Question: prove the handshake lemma for simple graphs using induction on the number of edges. $$G=(V,E), \; \sum_{u\in V} \deg(u)=2|E|$$
Proof:
Base Case:
$|E|=1$. $\sum_{u\in V} \deg(u) = 2|E| = 2(1) =2$.
Inductive Step: Assume that all graphs w/ $|E| = n\geq 1, \: n \in \mathbb{N}$, fufill equality.
Let $G=(V,E)$ w/ $|E| = n+1$. Remove any edge from $G$, making $G' = (V, E')$, where now $|E'|=n$. Therefore, inductive assumption applies and the identity holds. $$\sum_{u\in V} \deg(u) = 2|E|$$
Now, add the removed edge back to $G'$. Because this edge is indecent on two vertices, we add two to the previous sum.
\begin{align}
\sum_{u\in V} \deg(u) +2 &= 2|E| + 2 \tag{by Inductive Assumption}\\
&=2(n) + 2\\
&=2(n+1)
\end{align}
As required.
Best Answer
No, I wouldn't say your proof is substantially different to the linked one; they're both correct.

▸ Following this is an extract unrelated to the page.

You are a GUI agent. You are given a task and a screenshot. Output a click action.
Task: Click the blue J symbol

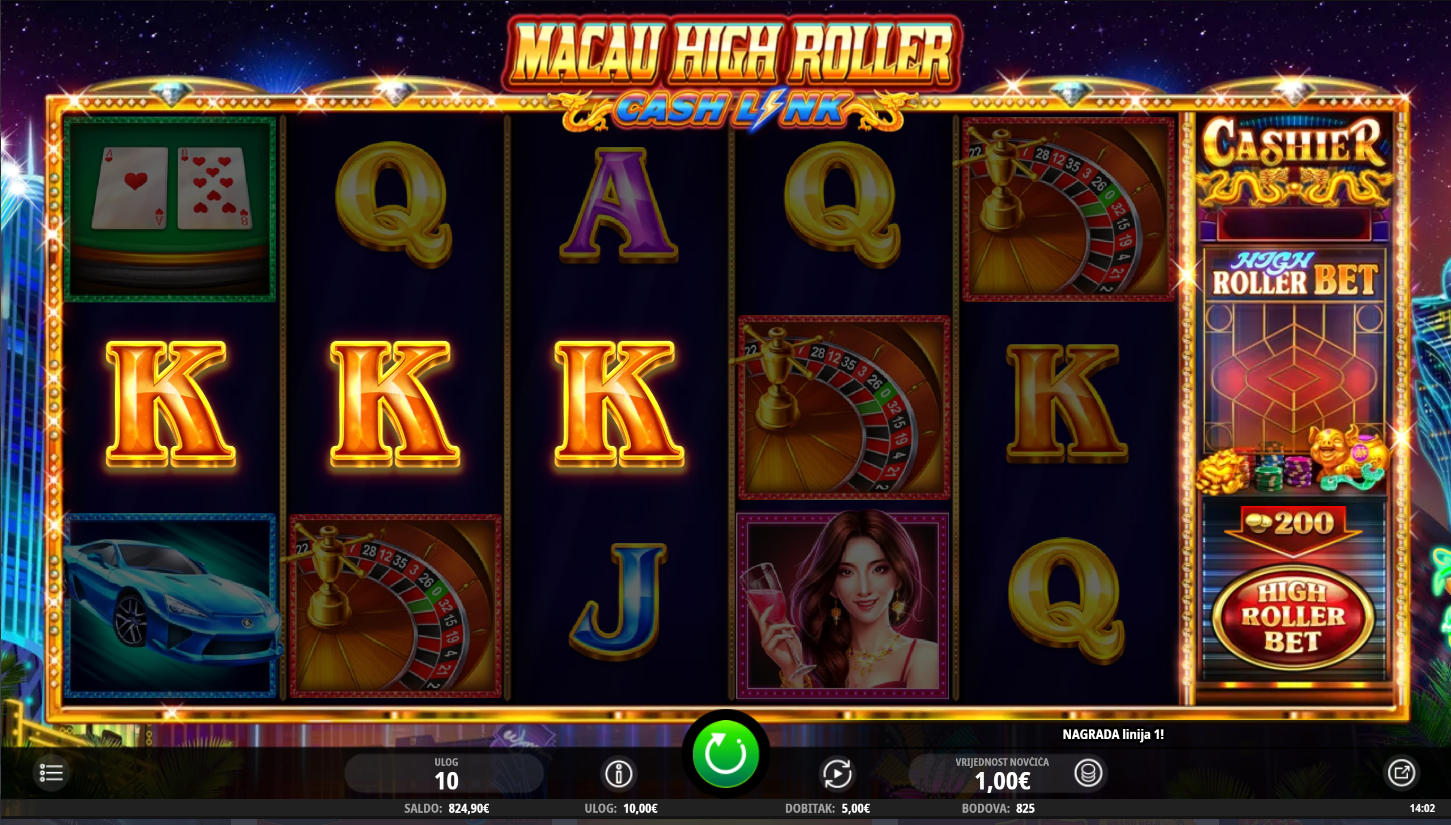618,604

The only advice I'd give is about your base case. Primarily, I think it needs some words. It's not clear from the one line of equalities, why a graph with one edge must have $2$ as the sum of its vertices' degrees. You can explain more clearly that given $m$ vertices, having one edge between them means that two of the vertices have degree $1$, and the rest have degree $0$, making the sum of the degrees $2$.
Or, even simpler and more generally, start with $n = 0$. If there are no edges in a graph, then the degree of every vertex is $0$, so the sum of degrees is also $0$.